Can You Use Cold Sore Medicine on Canker Sores?

Cold sore medicine won’t treat a canker sore, and some cold sore products are specifically labeled not to be used inside the mouth. The two conditions look similar but have completely different causes, which means they need different treatments. There is one exception: if your cold sore product contains a numbing agent like benzocaine, that ingredient can relieve canker sore pain, but the antiviral active ingredient does nothing for canker sores.

Why Cold Sore Medicine Doesn’t Work on Canker Sores

Cold sores are caused by herpes simplex virus type 1 (HSV-1). The medications designed to treat them, whether over-the-counter creams or prescription antivirals, work by blocking viral DNA from replicating. Canker sores are not caused by a virus at all. Their exact cause is unknown, though common triggers include mouth injuries, stress, smoking, and deficiencies in folic acid, iron, or vitamin B12. Since there’s no virus involved, antiviral ingredients have no mechanism to speed healing or reduce pain in a canker sore.

Abreva, the most popular OTC cold sore cream, carries a specific warning: do not use on mucous membranes. Canker sores form on the soft tissue inside your mouth, which is a mucous membrane. Applying Abreva or similar external-use creams to these surfaces goes against the product’s labeling and could cause irritation without any benefit.

The One Ingredient That Overlaps

Many cold sore products include benzocaine or other topical anesthetics to numb pain. Benzocaine is also a standard ingredient in canker sore treatments like Orajel and Anbesol. So if you have a cold sore product that contains benzocaine as its active ingredient (not an antiviral), applying it to a canker sore for temporary pain relief is reasonable. Check the label to see what’s actually in the product before using it anywhere it wasn’t designed for.

How to Tell the Two Apart

Getting the right treatment starts with knowing which sore you’re dealing with. Cold sores typically appear on or around the lips, starting as a cluster of small fluid-filled blisters that eventually crust over. They tingle or burn before they become visible. Canker sores show up inside the mouth on soft tissue like the inner cheeks, gums, or tongue. They’re shallow, round or oval, usually white or yellowish with a red border, and they never blister or crust.

This distinction matters beyond just picking the right product. Applying a steroid-based canker sore treatment to a cold sore can actually make the viral infection worse, since steroids suppress local immune response. The risk runs both ways: using the wrong treatment wastes time and money at best, and can cause harm at worst.

What Actually Works on Canker Sores

Most canker sores heal on their own within one to three weeks, with pain typically fading after 7 to 10 days. But if you want to speed things up or reduce discomfort, several treatments are designed specifically for them.
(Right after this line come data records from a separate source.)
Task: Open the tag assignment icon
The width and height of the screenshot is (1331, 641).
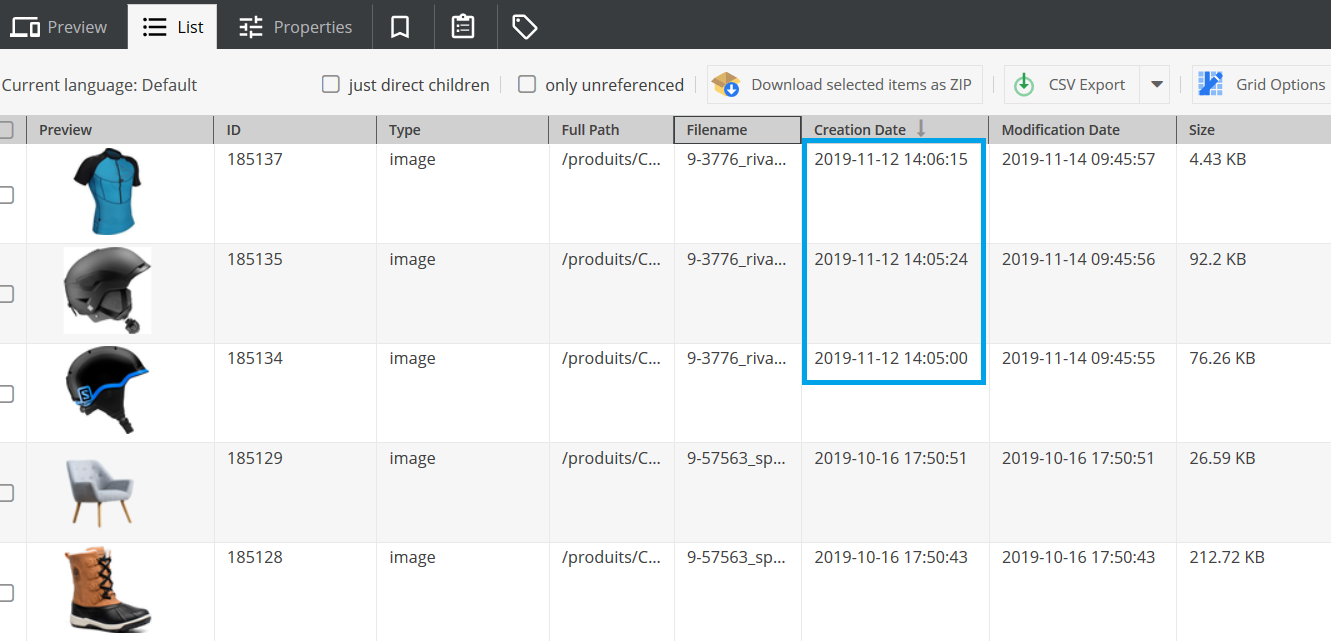Action: (525, 26)
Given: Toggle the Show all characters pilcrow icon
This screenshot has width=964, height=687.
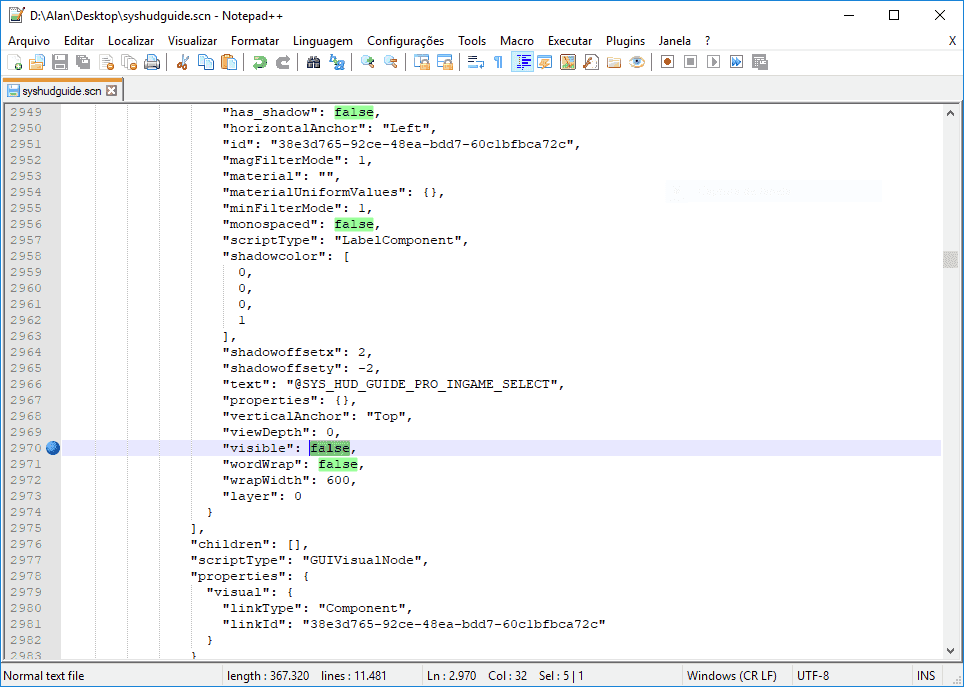Looking at the screenshot, I should click(x=499, y=62).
Topical anesthetics containing benzocaine (Orajel, Anbesol) are the most accessible option for pain. You apply them directly to the sore, and they numb the area within minutes. For sores that are large or slow to heal, a prescription paste containing a mild corticosteroid can reduce inflammation and shorten healing time. Corticosteroids work well for canker sores precisely because they calm the immune response that drives the ulcer, unlike cold sores where suppressing immunity would be counterproductive.
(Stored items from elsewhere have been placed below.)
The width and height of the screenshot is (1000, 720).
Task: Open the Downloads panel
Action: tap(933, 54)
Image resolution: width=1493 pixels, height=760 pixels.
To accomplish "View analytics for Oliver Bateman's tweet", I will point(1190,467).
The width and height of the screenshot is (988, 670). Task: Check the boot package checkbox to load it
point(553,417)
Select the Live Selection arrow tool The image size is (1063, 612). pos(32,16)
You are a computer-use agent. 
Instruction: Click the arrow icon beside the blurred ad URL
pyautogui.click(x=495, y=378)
For people who get canker sores frequently, newer approaches focus on prevention rather than treatment. Aloe vera and hyaluronic acid in oral adhesive formulas are recommended for minor, occasional sores. For chronic cases, omega-3 fatty acids and probiotics have shown promise as longer-term strategies. Laser therapy, available through some dental offices, offers rapid pain relief and can work for both occasional and recurring canker sores.

When Canker Sores Signal Something Else

A single canker sore that heals within a few weeks is normal and common. But recurring sores, especially alongside fatigue or other symptoms, can point to nutritional deficiencies in iron, B12, or folic acid. Addressing those deficiencies often reduces how frequently sores appear. Unusually large canker sores, sores that last longer than three weeks, or sores that spread or come with fever are worth getting evaluated, as they occasionally indicate an underlying condition that needs its own treatment.